German electric multiple unit train type

The BVG Class IK is a type of electrical multiple unit used on the Berlin U-Bahn.

== History ==
In August 2011, BVG announced an order of IK series to replace A3L71 stock which had reached the end of its working life. Two prototypes were bought from Stadler Rail with the remaining 38 units being delivered between 2015 and 2017. These trains are based on the Stadler Tango family of trams and light rail vehicles, but resemble and function like a full-fledged subway train. The number '1xxx' will be jumped into '18Yxxx' (where Y is the train car number). Due to regenerative braking the trains will recuperate up to 20% of the energy they require.

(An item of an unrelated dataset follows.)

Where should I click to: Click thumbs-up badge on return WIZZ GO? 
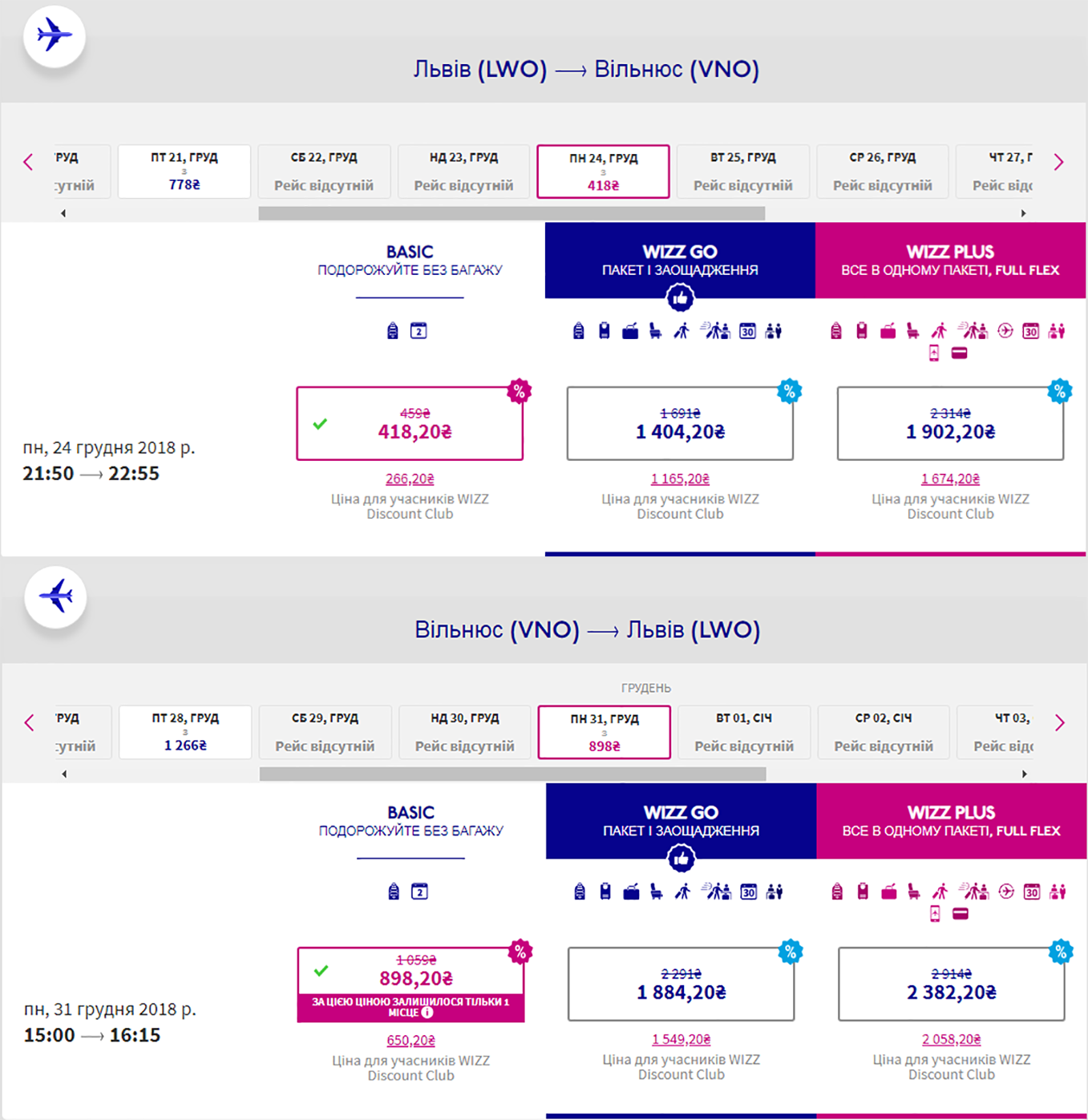pyautogui.click(x=681, y=859)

In 2012, BVG had awarded the tender for Class IK to Stadler Pankow, which replaced the life-expired A3L71 trains, which consists of 24 trains. It costed 158 million Euros and had the option for 10 more trains. In May 2015, BVG nicknamed the train "Icke". In September 2015, the first two trains were delivered – 1025 and 1026, into U1 and U2 respectively. In July 2016, BVG unveiled plans to buy 27 more trains.

From July to December 2017, BVG delivered 11 more trains under IK17. The trains were deployed to the bigger profile U5, which is due to shortage of trains. It is also called "Class I". The first train began running on 27 October 2017.

From April 2018, BVG had bought 27 more trains and delivered under IK18, which replaced the A3L71.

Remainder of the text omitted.